Mouse

Mouse is the little terrier dog belonging to the heroine of To Seduce a Sinner, Melisande Fleming. Lapdogs were quite popular ladies’ pets in Georgian England, but they usually were pugs or toy spaniels. Mouse, in contrast, is a short-haired white, brown, and black terrier who Melisande found as a puppy in the stable yard. He probably came from lower clase ratting stock and thus is rather out of place as a lady’s pet.

Not that Mouse—or Sir Mouse, as Melisande fondly calls him—considers himself lower class!

In To Seduce a Sinner, Melisande marries Jasper Renshaw, Viscount Vale.
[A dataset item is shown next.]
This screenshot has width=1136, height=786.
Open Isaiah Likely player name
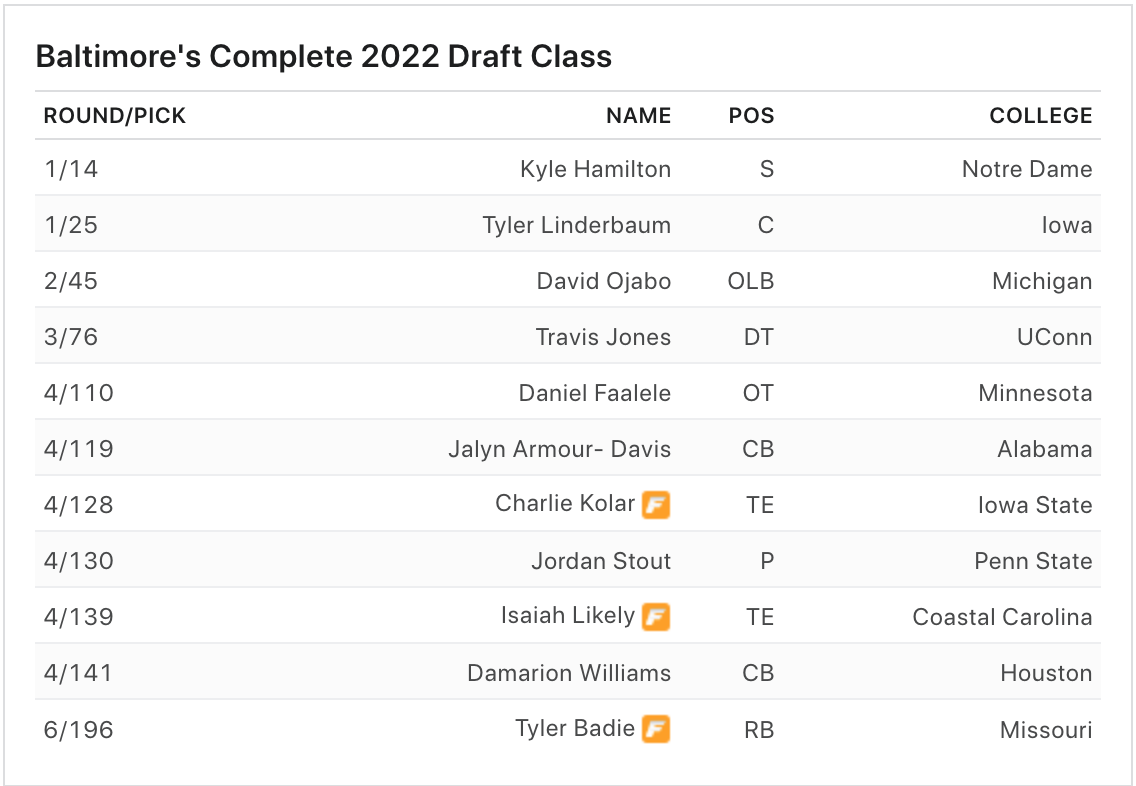(x=567, y=616)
Melisande has informed Vale about her pedigree and her substantial dowry, but she’s failed to mention her dog. Here’s the scene where Vale first meets Mouse:

Melisande rose and walked unhurriedly to the breakfast room where she found the makings of a pantomime drama. Sprat stood gaping, Oaks’s beautiful white wig was askew, and he was talking rapidly, but unfortunately in a voice that couldn’t be heard. Meanwhile, her husband of only one day was waving his arms and shouting as if impersonating a particularly angry windmill. The object of his ire stood resolute only inches from Lord Vale’s toes, barking and growling.

“Where did this mongrel come from?” Vale was demanding. “Who let it in? Can’t a man have breakfast without having to defend his bacon from vermin?”
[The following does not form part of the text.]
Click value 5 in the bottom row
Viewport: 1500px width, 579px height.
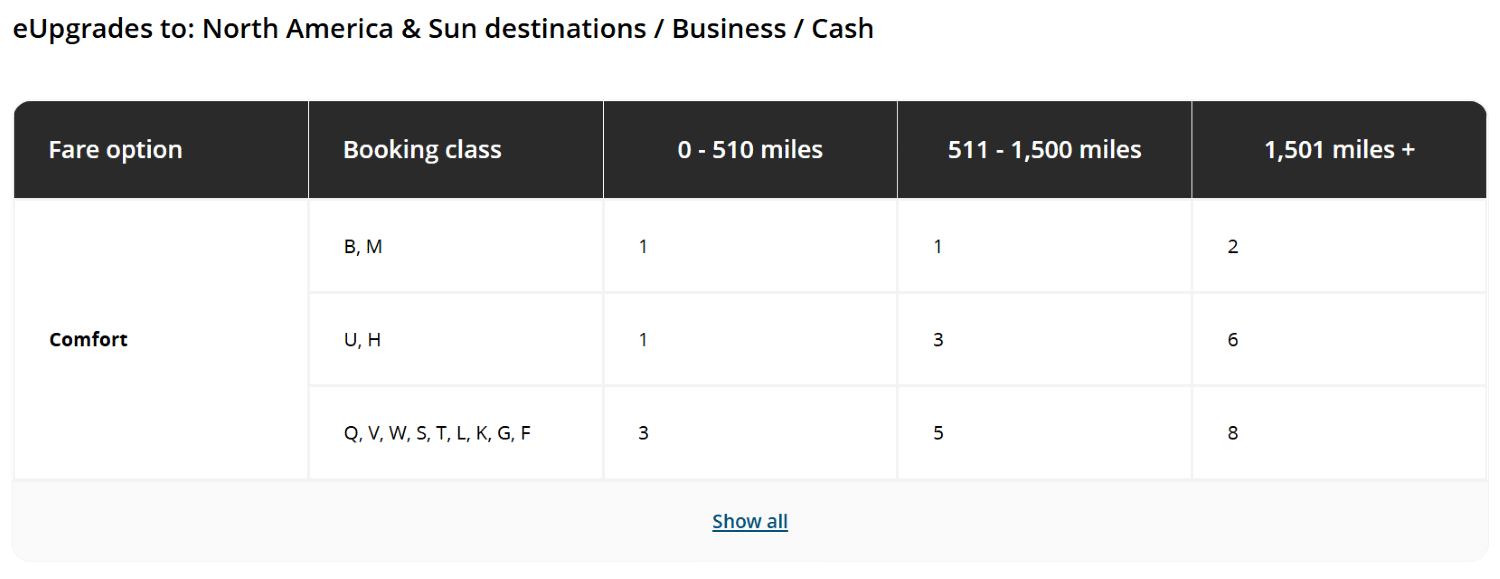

“Mouse,” Melisande said quietly, but it was loud enough for the terrier. With one last triumphant arf!Mouse came trotting over to sit on her slippers and pant.
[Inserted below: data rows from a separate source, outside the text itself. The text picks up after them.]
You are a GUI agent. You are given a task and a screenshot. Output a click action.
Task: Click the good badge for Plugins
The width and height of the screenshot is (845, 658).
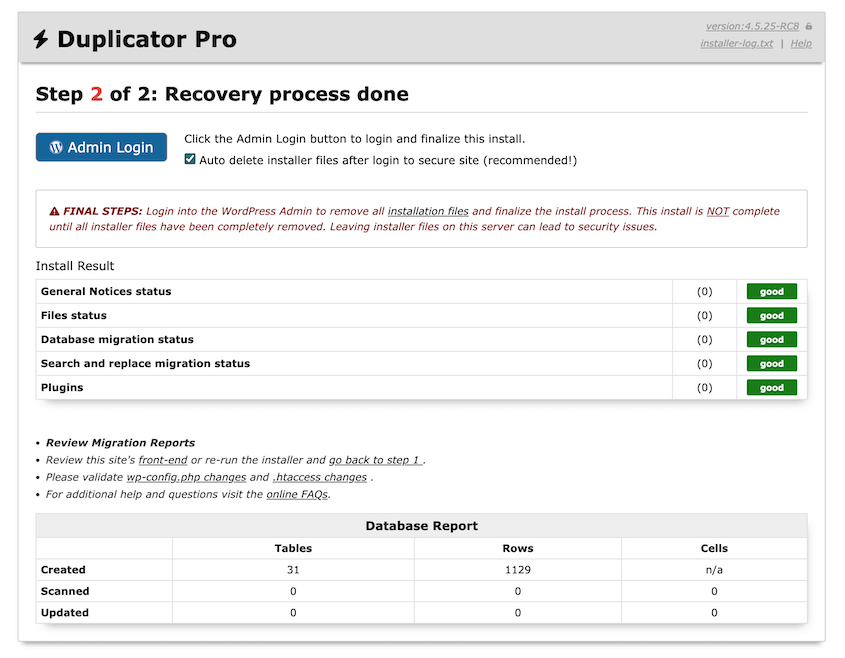pyautogui.click(x=771, y=387)
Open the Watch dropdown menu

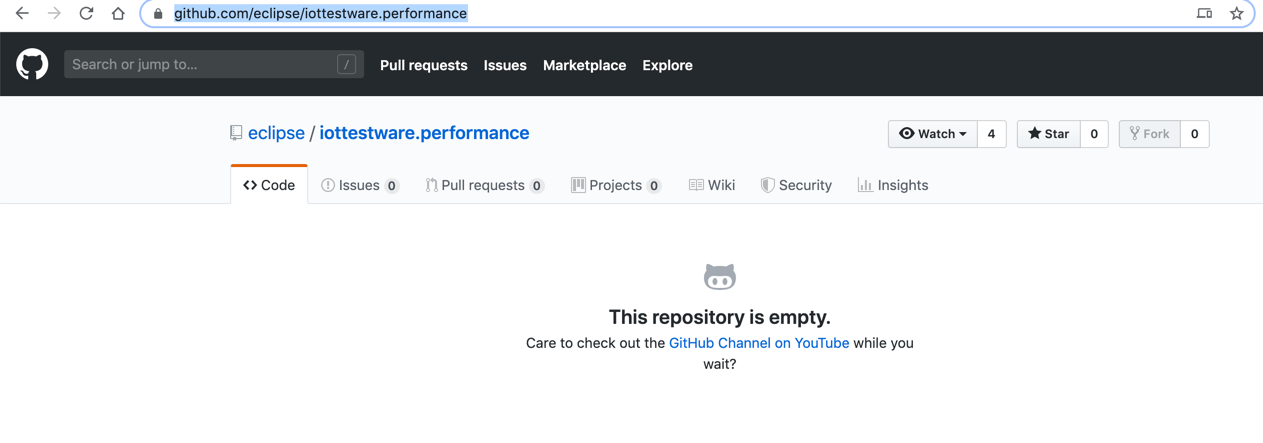point(932,134)
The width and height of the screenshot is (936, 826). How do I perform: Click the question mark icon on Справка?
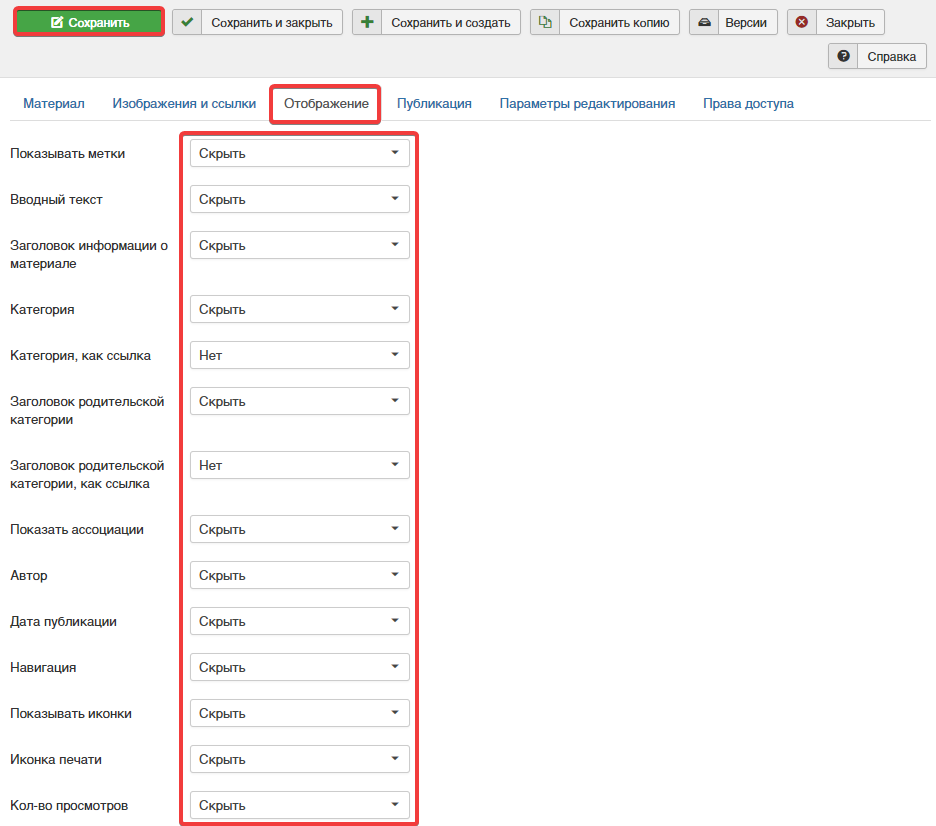click(843, 56)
“Do you know this mongrel?” Lord Vale asked, wild-eyed. “Where did it come from?”

Oaks was straightening his wig, muttering under his breath, while Sprat stood on one leg.

Melisande’s eyes narrowed. Really! After making her wait an hour. “Mouse is my dog.”

Lord Vale blinked, and she couldn’t help noticing that even confused and out of sorts, his blue eyes were startling in their beauty. He lay on me last night, she thought, feeling the heat pool low in her belly. His body became one with mine. He is my husband at last.

“But it ate my bacon.”

Melisande looked down at Mouse, who panted up at her adoringly, his mouth curved as if in a grin. “He.”

Lord Vale ran a hand through his hair, dislodging his tie. “What?”

“He,” Melisande enunciated clearly, then smiled. “Sir Mouse is a gentleman dog. And he’s particularly found of bacon, so really you ought not to tempt him with it.”

She snapped her fingers and sailed from the breakfast room, Mouse on her heels.